Likely to be most visitors' first experience of Poland, WARSAW makes an initial impression that is all too often negative.
The years of Communist rule have left no great aesthetic glories, and there's sometimes a hollowness to the faithful reconstructions of earlier eras. However, as throughout Poland, the pace of social change is tangible and fascinating, as the openings provided by the post-Communist order turn the streets into a continuous marketplace, while the postwar dearth of nightlife and entertainments is gradually becoming a complaint of the past, as a plethora of new bars, restaurants and clubs establish themselves.
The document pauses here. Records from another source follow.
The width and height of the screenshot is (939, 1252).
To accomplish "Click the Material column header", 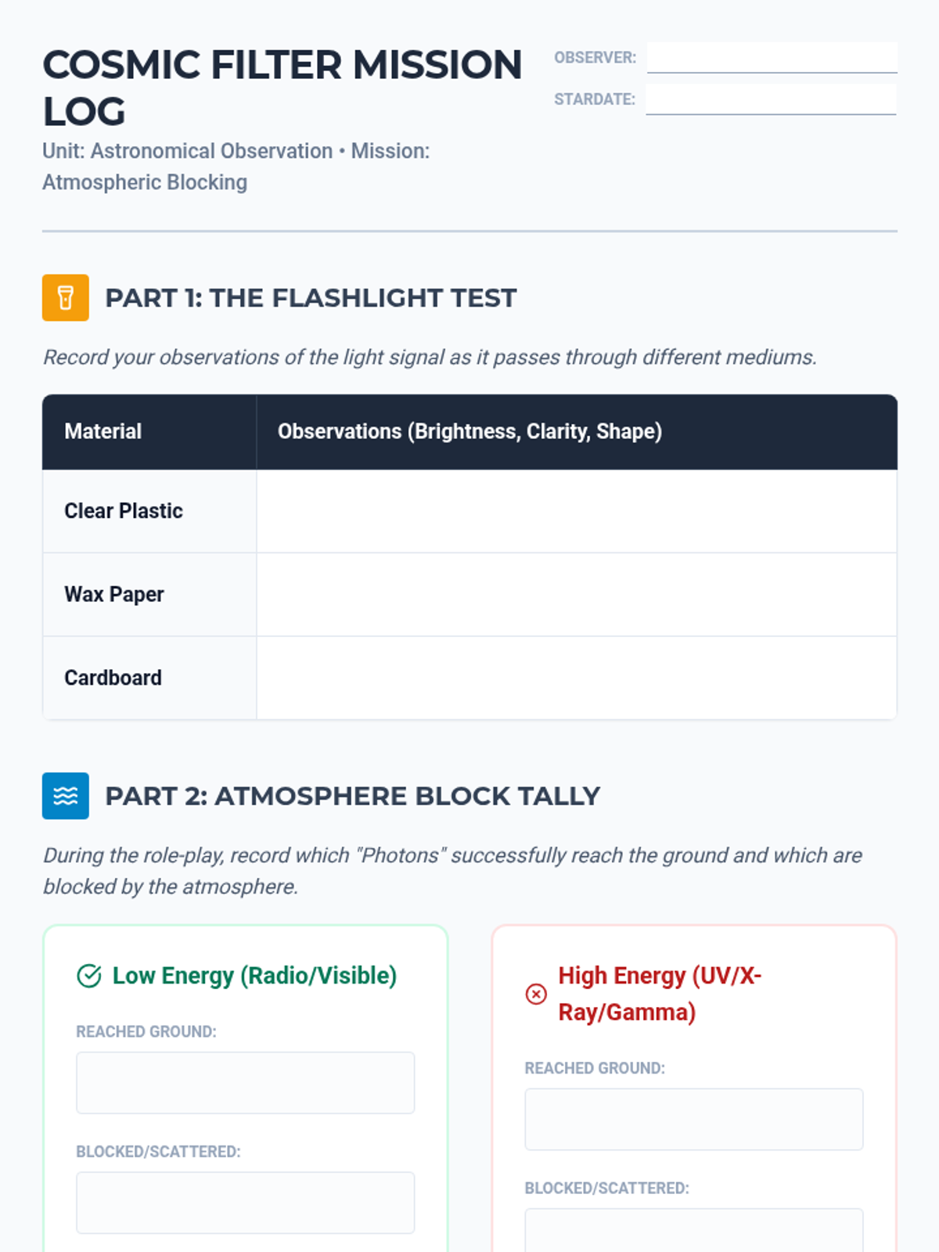I will (x=103, y=431).
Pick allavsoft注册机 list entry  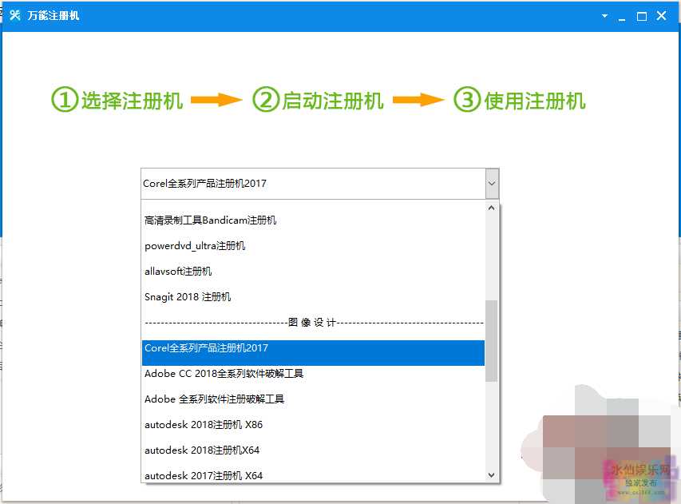[x=178, y=272]
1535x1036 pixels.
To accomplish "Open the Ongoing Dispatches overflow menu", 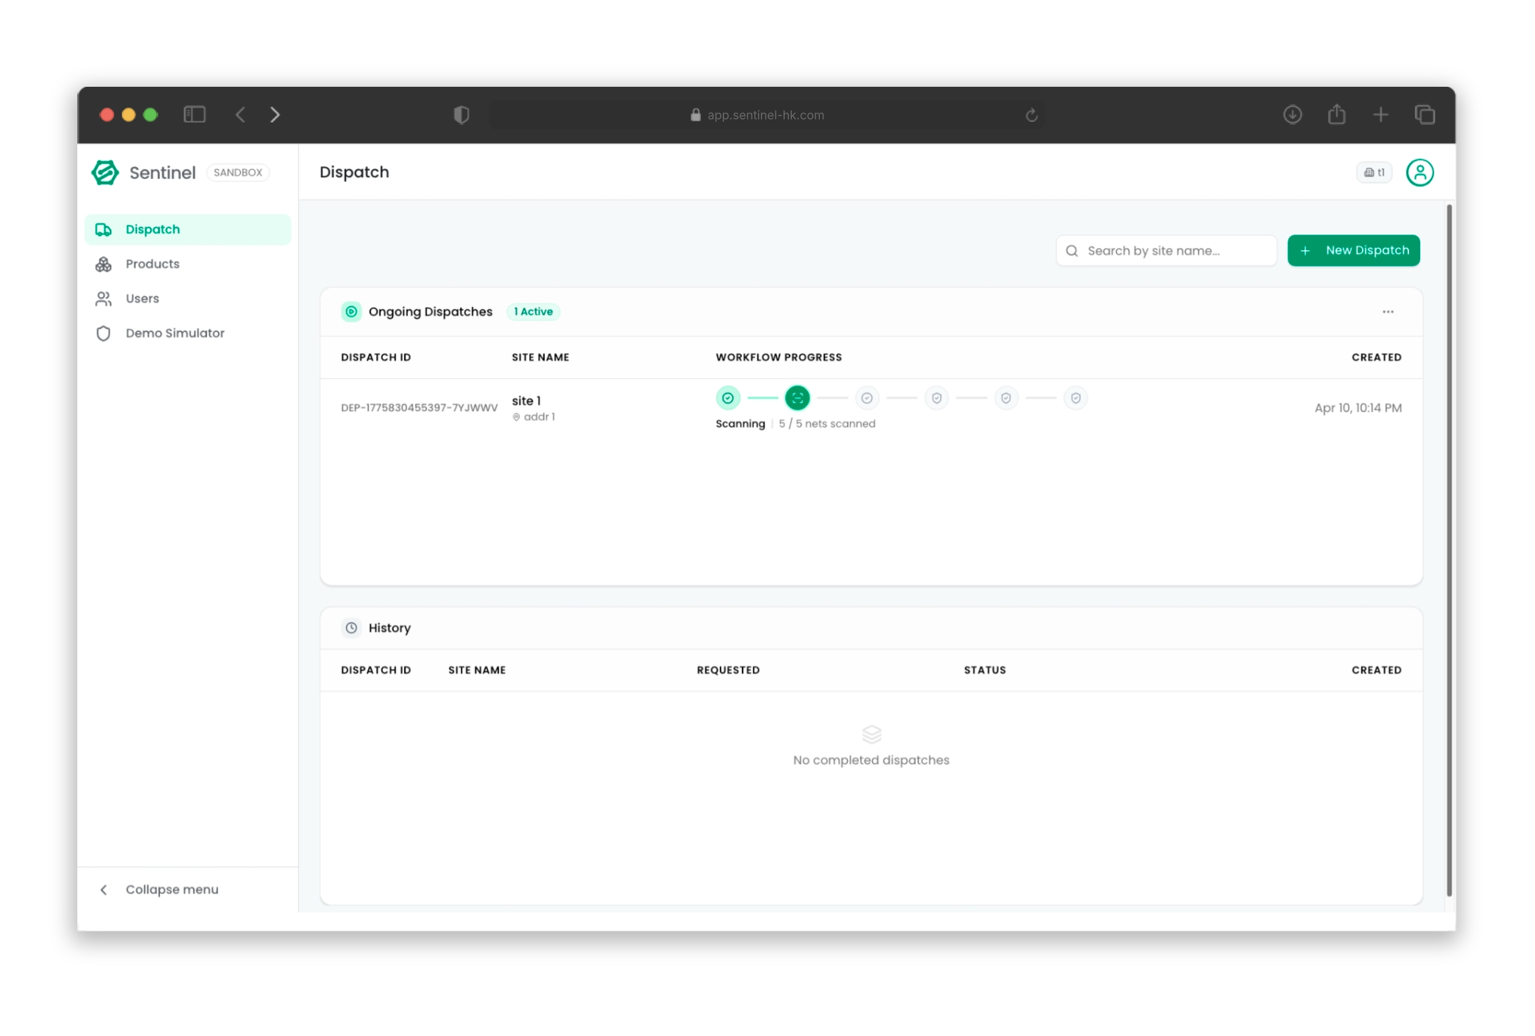I will point(1388,312).
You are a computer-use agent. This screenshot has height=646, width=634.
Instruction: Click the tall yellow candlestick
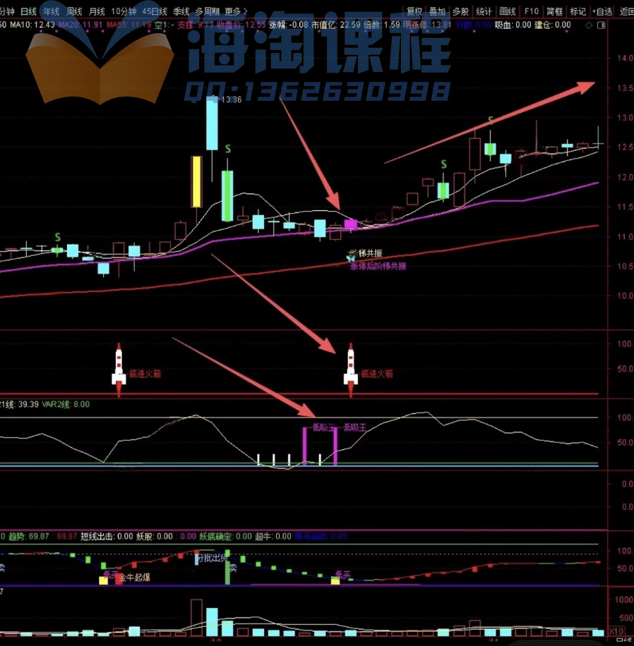pyautogui.click(x=196, y=181)
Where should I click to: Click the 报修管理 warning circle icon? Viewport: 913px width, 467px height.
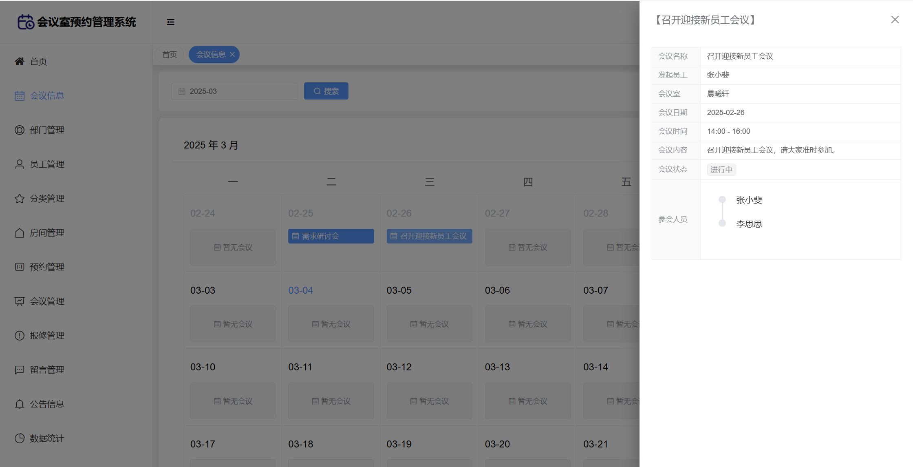click(x=20, y=336)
Warsaw became the capital of Poland in 1596, when King Zygmunt III moved his court here from Kraków. The city was badly damaged by the Swedes during the invasion of 1655 and was then extensively reconstructed by the Saxon kings in the late seventeenth century - the Saxon Gardens (Ogród Saski), right in the centre, date from this period. The Partitions abruptly terminated this golden age, as Warsaw was absorbed into Prussia in 1795. Napoleon's arrival in 1806 gave Varsovians brief hopes of liberation, but following the 1815 Congress of Vienna, the city was integrated into the Russian-controlled Congress Kingdom of Poland. It was only with the outbreak of World War I that Russian control began to crumble, and with the restoration of Polish independence in 1918, Warsaw reverted to its position as capital. Then, with the outbreak of World War II, came the progressive annihilation of the city. Hitler, infuriated by the Warsaw Uprising, ordered the elimination of Warsaw; by the end of the war 850,000 Varsovians - two-thirds of the city's 1939 population - were dead or missing. The task of rebuilding took ten years of ceaseless labour.
Wending its way north towards Gdansk and the Baltic Sea, the Wisla river divides Warsaw neatly in half: the main sights are located on the western bank, the eastern consisting predominantly of residential and business districts. Somewhat to the north of centre, the busy Old Town provides the historic focal point.